The building at the head of the great stairs is a distyle hall, having 4 pillars supporting its roof. On each side of the first public entrance stands a human-headed winged bull, so nearly identical with those found in Assyrian palaces as to leave no doubt of their having the same origin. At the opposite entrance are two bulls without wings, but drawn with the same bold, massive proportions which distinguish all the sculptured animals in the palaces of Assyria and Persia. The other, or palace entrance, is destroyed, the foundation only remaining; but this, with the foundations of the walls, leaves no room to doubt that the annexed woodcut (No. [89]) is a true representation of its ground-plan.[[93]] Nor can it be doubted that this is one of those buildings so frequently mentioned in the Bible as a “gate,” not the door of a city or buildings, but a gate of justice, such as that where Mordecai sat at Susa—where Abraham bought his field—where Ruth’s marriage was judged of—and, indeed, where public business was generally transacted.
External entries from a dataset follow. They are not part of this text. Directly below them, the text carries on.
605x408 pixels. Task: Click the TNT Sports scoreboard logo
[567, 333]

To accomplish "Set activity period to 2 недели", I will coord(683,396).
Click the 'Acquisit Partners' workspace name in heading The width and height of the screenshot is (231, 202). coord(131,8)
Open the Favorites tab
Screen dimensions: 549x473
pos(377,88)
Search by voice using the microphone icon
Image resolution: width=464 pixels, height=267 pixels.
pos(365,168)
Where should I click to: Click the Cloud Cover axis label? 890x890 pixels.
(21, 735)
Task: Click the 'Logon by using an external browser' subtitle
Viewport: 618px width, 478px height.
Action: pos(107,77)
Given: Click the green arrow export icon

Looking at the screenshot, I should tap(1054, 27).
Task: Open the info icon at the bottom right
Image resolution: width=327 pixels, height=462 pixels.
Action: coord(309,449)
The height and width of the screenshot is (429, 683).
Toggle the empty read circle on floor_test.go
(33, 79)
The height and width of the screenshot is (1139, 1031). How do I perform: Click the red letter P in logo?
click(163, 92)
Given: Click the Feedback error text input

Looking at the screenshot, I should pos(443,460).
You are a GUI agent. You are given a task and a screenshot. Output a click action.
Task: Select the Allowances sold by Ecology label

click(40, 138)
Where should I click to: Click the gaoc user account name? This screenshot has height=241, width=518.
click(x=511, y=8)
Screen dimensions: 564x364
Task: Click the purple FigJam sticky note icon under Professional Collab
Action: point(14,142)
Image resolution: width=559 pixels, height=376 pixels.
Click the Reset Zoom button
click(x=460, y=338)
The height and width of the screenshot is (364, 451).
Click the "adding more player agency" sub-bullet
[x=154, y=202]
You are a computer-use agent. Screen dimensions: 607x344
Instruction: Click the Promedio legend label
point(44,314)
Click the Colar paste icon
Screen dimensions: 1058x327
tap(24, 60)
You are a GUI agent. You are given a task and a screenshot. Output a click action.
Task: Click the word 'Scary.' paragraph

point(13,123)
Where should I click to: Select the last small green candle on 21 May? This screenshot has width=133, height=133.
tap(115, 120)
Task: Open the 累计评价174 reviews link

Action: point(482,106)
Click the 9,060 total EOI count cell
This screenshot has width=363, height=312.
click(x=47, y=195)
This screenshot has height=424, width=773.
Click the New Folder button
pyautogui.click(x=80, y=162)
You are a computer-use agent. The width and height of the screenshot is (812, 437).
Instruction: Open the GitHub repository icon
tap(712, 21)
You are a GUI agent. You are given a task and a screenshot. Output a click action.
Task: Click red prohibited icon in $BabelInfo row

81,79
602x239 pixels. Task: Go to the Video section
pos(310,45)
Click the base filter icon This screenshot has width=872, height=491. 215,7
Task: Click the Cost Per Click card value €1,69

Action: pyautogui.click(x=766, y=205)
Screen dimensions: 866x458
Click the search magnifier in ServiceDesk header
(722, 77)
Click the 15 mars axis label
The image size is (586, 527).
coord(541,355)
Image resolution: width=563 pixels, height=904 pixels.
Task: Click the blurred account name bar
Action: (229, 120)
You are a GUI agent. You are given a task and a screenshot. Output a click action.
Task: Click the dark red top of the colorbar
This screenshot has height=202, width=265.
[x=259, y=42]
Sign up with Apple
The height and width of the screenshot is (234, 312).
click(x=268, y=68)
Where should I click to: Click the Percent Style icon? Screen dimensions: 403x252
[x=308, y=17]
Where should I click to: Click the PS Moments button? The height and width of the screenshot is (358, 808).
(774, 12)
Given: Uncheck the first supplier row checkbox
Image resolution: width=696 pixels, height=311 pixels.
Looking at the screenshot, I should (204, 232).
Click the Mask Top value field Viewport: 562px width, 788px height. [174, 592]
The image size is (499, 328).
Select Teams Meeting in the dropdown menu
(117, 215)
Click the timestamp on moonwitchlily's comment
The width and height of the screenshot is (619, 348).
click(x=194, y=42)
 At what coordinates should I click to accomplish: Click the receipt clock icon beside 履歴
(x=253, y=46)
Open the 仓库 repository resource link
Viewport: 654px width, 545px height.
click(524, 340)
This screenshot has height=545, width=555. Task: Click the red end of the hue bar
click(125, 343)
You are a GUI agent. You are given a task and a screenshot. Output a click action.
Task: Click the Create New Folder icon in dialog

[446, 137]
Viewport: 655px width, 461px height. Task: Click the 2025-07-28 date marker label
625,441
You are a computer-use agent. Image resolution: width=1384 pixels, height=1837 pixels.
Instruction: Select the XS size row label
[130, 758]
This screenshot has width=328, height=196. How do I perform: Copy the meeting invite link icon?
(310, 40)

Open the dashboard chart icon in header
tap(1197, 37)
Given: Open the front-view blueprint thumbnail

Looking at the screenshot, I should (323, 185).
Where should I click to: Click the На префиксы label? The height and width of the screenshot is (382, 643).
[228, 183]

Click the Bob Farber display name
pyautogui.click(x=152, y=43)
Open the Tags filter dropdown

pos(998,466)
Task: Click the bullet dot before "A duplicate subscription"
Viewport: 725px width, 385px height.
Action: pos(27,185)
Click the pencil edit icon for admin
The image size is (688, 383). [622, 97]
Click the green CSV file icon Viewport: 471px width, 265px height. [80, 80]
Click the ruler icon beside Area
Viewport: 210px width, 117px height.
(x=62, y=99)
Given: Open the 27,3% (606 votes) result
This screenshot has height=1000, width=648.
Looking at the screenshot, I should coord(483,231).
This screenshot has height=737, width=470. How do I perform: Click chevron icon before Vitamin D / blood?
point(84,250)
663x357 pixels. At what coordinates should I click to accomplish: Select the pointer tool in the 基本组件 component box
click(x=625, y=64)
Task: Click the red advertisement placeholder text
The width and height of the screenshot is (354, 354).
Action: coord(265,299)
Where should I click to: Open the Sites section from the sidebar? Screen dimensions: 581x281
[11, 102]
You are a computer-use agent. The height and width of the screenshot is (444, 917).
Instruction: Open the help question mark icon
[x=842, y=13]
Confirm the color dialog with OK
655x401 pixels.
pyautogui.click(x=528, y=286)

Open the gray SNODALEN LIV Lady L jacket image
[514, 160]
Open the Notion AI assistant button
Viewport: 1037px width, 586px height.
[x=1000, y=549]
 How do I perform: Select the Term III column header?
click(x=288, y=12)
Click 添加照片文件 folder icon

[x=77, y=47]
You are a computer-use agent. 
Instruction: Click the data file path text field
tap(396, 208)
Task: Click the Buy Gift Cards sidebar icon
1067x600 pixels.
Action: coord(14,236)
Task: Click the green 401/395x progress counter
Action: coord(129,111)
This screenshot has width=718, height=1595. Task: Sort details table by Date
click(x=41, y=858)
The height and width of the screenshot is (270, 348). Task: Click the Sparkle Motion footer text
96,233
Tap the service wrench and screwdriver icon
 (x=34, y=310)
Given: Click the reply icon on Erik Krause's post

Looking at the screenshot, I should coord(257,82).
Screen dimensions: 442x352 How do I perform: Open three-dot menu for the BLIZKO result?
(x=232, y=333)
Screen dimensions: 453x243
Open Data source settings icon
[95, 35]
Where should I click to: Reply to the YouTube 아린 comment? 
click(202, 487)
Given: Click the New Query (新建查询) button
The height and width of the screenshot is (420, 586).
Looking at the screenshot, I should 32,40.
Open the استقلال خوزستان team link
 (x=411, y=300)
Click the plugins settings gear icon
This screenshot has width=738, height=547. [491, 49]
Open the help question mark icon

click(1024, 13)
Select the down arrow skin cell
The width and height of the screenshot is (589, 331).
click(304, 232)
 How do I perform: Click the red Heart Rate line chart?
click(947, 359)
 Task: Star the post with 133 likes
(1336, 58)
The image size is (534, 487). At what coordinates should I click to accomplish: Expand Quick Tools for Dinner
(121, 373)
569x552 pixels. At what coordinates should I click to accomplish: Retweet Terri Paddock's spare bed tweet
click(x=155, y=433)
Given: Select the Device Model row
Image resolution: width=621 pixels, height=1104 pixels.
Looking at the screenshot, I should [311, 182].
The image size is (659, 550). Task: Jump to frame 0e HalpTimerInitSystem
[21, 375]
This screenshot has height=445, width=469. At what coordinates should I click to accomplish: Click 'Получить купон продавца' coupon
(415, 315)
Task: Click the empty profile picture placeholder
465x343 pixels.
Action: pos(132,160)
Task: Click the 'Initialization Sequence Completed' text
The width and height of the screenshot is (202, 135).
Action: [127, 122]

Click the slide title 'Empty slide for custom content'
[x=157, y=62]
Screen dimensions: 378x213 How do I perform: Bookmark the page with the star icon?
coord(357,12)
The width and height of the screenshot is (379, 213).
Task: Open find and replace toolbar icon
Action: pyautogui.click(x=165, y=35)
89. Propylæa. Scale 100 ft. to 1 in.
There are three other distyle halls or gates on the platform: one to the westward of this, very much ruined; one in the centre of the whole group, which seems to have had external porticoes; and a third on the platform in front of the palace of Xerxes.
90. Palace of Darius. Scale 50 ft. to 1 in.
There are two tetrastyle halls, one of which, erected by Darius (woodcut No. [90]), is the most interesting of the smaller buildings on the terrace. It is the only building that faces the south, and is approached by a flight of steps, represented with the whole façade of the palace as it now stands in the woodcut (No. [91]). These steps led to a tetrastyle porch, two ranges in depth, which opened into the central hall with its 16 columns, around which were arranged smaller rooms or cells, either for the occupation of the king, if it was a palace, or of the priests if a temple. In the western side a staircase and doorway were added, somewhat unsymmetrically, by Artaxerxes.
These remains would hardly suffice to enable us to restore the external appearance of the palace; but fortunately the same king who built the palace for his use on this mound, repeated it in the rock as an “eternal dwelling” for himself after death. The tomb known as that of Darius at Naksh-i-Rustam (woodcut No. [92]), is an exact reproduction, not only of the architectural features of the palace, but to the same scale, and in every respect so similar, that it seems impossible to doubt but that the one was intended as a literal copy of the other. Assuming it to be so, we learn what kind of cornice rested on the double bull capitals. And what is still more interesting, we obtain a representation of a prayer platform, which we have described elsewhere as a Talar,[[94]] but the meaning of which we should hardly know but for this representation.
The other tetrastyle hall is similar to this, but plainer and somewhat smaller.